Le culturisme étant amateur en France, il n'y a aucune récompense financière à la clé pour le vainqueur des concours sinon l'estime de soi et la fierté (...). De plus, les huit mois de préparations en amont étant auto-subventionné (je passe sur les détails qui m'ont échappés mais j'ai retenu quelques trucs complètement ahurissant comme la consommation de 400 œufs par semaine et de dizaine de compléments alimentaires différents), la pratique du culturisme se fait donc à perte. Alors pourquoi font-ils ça? S'agit-il d'esthètes se sacrifiant sur l'autel de leur art? Ou simplement de demeurés décérébrés que l'ennui, le manque d'intérêts et surtout le narcissisme poussent à soulever de la fonte? Le culte du corps ou le culte de soi en somme? C'est vraiment une question que je me pose. Sans doute y a-t-il un peu des deux... Ce qui est sûr c'est qu'il ne s'agit pas de sportifs. Ils ont beau avoir un physique impressionnant les types sont complètement détraqués tant nutritionnellement et anatomiquement que psychologiquement. Une telle radicalité, un tel extrémisme renferme forcément quelque chose. Une blessure ou un complexe, je ne sais pas, mais il y a forcément un truc qui sous-tend tout ce délire insensé. Je précise que cette réflexion ne concerne que le culturisme pur et dur (ceux qui font les concours quoi) et non pas la gonflette plus fréquemment rencontrée. J'ai plus de respect pour un Arnold Schwarzenegger que pour n'importe quel pignouf amateur de musculation. Ça pourrait paraître paradoxal mais ça ne l'est pas car tout tiens dans la revendication de la performance : le culturiste niera faire du sport alors que l'autre le criera sur tous les toits. La musculation en tant que fin en soi et non en tant que moyen pour atteindre un objectif sportif n'est pas un sport. En tout cas pas ma conception du sport. Celle du dépassement de soi, du plaisir, de l'agilité, de la célérité et de la santé et non pas au contraire de la performance musculaire. Et je dis ça en tant que nageur qui rétame régulièrement les fous furieux de la musculation.

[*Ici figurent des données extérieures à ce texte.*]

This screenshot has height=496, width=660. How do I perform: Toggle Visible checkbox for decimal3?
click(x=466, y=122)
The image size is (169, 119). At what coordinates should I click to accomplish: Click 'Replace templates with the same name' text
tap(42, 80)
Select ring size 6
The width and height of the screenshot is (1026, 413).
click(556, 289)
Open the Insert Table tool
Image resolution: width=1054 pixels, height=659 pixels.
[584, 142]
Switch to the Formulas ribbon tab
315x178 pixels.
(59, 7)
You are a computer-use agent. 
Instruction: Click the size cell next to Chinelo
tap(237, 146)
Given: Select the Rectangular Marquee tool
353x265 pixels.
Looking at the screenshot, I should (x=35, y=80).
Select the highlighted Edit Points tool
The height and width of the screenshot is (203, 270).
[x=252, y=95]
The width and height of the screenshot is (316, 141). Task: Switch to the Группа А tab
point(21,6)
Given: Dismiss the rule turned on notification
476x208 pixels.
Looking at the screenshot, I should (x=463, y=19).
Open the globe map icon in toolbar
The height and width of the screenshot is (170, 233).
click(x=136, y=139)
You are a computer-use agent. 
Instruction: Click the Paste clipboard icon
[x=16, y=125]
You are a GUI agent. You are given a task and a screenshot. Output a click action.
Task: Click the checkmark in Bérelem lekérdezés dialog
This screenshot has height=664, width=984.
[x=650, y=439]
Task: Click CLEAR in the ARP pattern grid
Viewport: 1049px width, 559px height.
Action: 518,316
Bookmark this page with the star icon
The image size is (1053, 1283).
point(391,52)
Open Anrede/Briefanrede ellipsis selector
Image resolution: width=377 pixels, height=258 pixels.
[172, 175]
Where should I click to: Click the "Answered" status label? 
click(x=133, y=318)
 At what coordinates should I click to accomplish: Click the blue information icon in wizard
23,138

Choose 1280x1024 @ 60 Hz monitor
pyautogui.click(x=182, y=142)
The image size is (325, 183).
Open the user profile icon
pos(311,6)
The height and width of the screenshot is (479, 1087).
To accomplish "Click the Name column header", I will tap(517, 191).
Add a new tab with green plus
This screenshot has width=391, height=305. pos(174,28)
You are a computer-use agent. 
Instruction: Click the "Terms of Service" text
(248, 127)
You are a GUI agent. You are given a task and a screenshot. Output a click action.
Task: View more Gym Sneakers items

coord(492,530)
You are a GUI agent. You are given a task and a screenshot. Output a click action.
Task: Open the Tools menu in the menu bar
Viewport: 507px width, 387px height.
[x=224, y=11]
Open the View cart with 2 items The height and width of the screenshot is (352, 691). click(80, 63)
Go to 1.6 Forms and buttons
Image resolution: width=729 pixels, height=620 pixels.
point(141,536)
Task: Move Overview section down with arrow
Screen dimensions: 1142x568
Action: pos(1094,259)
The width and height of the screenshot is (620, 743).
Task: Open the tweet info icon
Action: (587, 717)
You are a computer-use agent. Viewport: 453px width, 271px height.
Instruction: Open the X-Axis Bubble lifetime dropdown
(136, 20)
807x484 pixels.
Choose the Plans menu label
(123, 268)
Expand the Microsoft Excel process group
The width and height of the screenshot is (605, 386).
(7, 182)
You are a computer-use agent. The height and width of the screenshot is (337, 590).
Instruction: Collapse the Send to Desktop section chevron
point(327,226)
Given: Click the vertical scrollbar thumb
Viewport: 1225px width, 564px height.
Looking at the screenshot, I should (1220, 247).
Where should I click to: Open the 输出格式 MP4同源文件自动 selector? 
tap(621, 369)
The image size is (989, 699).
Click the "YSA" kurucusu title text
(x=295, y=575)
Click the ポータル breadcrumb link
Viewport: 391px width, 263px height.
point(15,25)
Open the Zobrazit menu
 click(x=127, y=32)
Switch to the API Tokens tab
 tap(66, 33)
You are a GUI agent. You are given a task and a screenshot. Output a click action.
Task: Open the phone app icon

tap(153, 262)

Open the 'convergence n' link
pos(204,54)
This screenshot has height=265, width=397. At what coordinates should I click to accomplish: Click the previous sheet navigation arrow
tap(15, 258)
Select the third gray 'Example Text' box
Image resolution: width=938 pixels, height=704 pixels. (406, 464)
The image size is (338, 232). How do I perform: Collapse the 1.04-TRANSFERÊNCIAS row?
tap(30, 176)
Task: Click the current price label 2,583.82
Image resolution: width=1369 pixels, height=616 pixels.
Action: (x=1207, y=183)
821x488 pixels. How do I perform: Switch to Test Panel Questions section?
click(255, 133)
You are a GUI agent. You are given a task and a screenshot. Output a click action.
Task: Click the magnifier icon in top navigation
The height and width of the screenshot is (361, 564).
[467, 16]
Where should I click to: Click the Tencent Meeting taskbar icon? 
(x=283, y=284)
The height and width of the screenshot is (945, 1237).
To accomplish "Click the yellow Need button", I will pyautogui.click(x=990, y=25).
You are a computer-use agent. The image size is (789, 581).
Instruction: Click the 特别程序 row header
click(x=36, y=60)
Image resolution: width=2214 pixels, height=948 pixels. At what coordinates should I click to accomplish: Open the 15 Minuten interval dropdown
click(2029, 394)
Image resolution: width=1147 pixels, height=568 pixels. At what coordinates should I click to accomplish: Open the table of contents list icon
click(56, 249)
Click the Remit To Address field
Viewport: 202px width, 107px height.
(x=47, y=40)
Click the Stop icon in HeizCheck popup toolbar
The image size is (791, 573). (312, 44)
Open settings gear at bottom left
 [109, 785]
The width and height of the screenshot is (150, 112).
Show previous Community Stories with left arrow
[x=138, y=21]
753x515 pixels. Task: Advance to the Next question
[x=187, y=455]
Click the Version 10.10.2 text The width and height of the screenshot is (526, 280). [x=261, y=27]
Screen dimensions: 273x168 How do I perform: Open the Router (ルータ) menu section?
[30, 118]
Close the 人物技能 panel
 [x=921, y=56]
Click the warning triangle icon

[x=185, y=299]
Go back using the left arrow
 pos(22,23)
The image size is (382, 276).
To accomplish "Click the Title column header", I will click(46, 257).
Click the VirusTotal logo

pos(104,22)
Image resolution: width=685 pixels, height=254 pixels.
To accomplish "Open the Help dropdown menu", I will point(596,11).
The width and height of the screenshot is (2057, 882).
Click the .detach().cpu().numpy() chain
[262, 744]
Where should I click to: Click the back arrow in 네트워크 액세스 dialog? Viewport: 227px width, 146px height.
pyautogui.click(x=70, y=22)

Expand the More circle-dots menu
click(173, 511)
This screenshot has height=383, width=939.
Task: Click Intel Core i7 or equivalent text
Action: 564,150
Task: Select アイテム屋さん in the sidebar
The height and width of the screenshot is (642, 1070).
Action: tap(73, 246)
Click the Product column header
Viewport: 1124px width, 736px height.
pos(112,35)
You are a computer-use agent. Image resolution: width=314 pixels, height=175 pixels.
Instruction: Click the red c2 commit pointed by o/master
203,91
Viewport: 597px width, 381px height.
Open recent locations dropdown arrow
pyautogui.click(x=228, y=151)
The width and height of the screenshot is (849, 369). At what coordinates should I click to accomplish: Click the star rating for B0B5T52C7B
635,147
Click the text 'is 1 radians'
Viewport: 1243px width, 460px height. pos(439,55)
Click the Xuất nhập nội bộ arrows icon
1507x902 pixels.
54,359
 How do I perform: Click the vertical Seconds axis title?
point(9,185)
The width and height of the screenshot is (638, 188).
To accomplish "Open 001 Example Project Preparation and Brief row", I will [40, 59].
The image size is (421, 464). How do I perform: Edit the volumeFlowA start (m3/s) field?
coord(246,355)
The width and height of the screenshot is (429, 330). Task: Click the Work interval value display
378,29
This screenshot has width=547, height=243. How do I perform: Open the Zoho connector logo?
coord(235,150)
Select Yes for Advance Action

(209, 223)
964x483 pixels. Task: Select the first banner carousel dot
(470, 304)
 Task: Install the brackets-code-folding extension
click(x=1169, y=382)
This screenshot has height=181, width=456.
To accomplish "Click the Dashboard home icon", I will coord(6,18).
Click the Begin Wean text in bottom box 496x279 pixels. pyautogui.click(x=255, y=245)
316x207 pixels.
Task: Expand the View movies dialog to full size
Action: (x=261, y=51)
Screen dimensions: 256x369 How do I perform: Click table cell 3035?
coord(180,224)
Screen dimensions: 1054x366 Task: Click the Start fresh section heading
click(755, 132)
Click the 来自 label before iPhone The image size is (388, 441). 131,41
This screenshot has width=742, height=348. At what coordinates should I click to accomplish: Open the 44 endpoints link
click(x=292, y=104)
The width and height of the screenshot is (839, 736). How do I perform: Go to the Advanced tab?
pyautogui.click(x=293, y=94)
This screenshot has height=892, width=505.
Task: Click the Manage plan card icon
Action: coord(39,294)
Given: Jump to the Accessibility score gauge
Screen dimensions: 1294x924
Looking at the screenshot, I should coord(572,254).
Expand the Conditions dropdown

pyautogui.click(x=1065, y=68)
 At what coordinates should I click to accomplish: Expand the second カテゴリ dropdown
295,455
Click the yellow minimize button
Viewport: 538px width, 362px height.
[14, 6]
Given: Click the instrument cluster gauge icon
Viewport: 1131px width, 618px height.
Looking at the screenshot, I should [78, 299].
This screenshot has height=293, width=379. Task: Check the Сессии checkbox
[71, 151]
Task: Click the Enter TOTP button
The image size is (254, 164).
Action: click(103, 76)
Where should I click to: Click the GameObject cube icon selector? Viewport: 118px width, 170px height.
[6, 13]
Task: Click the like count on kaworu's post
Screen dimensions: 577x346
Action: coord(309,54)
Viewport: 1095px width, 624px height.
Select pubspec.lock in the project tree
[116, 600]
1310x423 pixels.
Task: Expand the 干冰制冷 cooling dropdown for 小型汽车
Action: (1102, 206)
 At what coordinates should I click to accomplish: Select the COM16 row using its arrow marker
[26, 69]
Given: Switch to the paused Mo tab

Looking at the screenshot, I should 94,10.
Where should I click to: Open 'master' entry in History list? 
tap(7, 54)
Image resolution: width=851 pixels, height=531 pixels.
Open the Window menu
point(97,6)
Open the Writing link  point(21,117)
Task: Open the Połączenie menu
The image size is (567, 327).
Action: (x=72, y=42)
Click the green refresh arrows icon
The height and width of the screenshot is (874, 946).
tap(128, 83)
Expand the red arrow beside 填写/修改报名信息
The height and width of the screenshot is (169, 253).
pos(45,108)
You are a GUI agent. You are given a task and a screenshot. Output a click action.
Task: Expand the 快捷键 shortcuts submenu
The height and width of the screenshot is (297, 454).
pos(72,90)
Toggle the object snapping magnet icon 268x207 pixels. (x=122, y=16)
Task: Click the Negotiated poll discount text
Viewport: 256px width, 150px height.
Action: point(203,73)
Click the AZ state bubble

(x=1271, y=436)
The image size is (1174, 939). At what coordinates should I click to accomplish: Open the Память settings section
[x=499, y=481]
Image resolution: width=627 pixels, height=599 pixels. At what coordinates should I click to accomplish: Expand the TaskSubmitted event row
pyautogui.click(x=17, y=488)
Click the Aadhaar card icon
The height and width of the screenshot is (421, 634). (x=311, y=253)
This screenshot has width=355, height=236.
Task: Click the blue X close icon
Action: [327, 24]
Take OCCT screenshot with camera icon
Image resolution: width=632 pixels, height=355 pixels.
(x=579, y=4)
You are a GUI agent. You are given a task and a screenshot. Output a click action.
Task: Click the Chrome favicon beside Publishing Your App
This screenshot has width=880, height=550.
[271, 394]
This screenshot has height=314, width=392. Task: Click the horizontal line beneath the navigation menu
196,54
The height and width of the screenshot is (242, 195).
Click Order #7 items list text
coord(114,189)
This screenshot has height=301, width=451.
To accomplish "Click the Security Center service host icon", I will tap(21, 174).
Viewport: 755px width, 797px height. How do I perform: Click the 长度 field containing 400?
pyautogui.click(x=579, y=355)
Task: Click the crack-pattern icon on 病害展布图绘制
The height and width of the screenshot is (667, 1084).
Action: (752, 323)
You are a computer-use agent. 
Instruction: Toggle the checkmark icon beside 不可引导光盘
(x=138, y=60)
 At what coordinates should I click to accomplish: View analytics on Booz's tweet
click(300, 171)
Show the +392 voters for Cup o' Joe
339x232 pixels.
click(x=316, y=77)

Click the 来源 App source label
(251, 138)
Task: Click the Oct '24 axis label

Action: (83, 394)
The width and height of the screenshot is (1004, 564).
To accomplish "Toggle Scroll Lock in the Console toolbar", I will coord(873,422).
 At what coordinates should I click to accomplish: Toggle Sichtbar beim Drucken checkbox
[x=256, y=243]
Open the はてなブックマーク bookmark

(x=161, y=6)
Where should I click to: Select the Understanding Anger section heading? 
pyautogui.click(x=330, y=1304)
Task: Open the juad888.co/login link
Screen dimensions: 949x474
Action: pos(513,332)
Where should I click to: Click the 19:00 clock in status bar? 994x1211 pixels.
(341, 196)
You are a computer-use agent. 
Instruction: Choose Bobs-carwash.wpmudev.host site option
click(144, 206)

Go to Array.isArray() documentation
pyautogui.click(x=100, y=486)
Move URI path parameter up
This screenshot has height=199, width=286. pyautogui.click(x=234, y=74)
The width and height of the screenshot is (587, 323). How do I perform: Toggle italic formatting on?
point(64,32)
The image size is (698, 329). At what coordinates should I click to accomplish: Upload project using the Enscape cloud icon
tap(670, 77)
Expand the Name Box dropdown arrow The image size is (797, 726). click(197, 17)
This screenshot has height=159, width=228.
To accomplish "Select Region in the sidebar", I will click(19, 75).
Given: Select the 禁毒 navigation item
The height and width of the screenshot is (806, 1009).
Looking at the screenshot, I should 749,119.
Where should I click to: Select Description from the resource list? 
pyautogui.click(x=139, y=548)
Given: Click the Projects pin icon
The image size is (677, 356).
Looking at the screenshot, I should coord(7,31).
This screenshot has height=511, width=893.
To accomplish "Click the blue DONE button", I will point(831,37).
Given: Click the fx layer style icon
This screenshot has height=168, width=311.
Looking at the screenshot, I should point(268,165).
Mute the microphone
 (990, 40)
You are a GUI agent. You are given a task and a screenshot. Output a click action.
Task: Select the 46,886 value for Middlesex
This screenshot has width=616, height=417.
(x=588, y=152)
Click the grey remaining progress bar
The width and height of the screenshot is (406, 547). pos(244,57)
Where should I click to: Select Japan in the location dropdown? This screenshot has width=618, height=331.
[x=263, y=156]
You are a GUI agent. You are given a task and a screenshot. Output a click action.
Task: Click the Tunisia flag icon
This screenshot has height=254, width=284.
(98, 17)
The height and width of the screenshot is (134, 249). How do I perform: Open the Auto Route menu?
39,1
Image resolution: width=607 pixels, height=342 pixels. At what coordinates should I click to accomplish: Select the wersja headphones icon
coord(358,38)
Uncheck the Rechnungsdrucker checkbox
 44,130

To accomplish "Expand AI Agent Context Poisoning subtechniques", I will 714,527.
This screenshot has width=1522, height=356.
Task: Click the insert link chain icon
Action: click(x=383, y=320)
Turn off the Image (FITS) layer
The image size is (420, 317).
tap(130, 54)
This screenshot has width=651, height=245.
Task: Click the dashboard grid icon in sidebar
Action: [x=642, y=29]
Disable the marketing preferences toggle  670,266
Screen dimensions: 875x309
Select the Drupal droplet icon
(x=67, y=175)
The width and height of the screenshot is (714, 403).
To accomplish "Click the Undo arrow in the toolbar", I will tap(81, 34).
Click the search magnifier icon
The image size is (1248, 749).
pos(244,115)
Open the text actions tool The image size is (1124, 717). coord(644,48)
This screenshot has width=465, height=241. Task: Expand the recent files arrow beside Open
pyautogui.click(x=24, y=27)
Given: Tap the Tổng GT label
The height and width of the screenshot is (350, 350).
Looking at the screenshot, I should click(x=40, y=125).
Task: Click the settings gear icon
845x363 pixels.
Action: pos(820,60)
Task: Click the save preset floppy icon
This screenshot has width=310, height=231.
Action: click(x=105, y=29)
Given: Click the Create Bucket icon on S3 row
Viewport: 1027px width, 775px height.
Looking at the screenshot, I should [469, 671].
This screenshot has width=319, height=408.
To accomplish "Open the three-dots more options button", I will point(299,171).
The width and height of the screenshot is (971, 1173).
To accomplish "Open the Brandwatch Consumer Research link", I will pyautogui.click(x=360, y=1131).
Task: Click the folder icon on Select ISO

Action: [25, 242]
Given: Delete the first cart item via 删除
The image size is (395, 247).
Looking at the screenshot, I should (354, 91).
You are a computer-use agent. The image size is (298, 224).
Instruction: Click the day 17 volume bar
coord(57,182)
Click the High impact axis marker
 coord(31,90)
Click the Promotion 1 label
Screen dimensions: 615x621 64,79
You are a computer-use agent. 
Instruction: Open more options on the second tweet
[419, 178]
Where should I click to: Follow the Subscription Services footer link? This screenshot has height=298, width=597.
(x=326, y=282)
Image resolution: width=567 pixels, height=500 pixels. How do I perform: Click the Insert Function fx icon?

Trêve de digressions et d'opinions personnelles et revenons au film. Si moyen soit-il, m'aura au moins questionné. C'est déjà ça de pris. Car comme je le disais en début de critique, le film ne brille guère par son originalité. Le scénario est même ultra-convenue. Soit l'histoire d'Antoine (Rottiers), 22 ans, chômeur et gros branleur, qu'un stupide schéma de Ponzi à foutu dans la merde. Il doit en effet de l'argent à droite et à gauche dont deux milles à la petite frappe du coin. Menacé il se réfugie chez son père (Gauvin) qu'il n'a pour ainsi dire jamais connu. Évidemment les rapports vont d'abord être houleux avant vont s’apaiser pour finalement se renvenimer suite à une petite crasse faite dans son dos. Le film tourne alors au drame du fils en manque de repère et du père en manque d'affection vu cent fois et devient de ce fait très chiant. La fin, inutile de vous l'écrire, est sirupeuse et trop heureuse pour être vraie.
Le seul intérêt du film, s'il en a un, est de décrire le quotidien d'un culturiste au cœur de sa préparation. On y apprend par exemple qu'il mange huit repas par jour, se réveille au beau milieu de la nuit pour ingurgiter des pilules et des potions magiques (que du naturel hein! Remarque la testostérone et les anabolisants aussi sont naturelles... mais pas de piquouse ici), se gave de filets de poulet, d’œufs (400 par semaine, je l'ai peut-être déjà dit, flemme de me relire) et de poudres en tout genre, mesure au gramme près ses quantités de compléments alimentaires et structure son programme de musculation très précisément. Bref pas de quoi tenir dix minutes.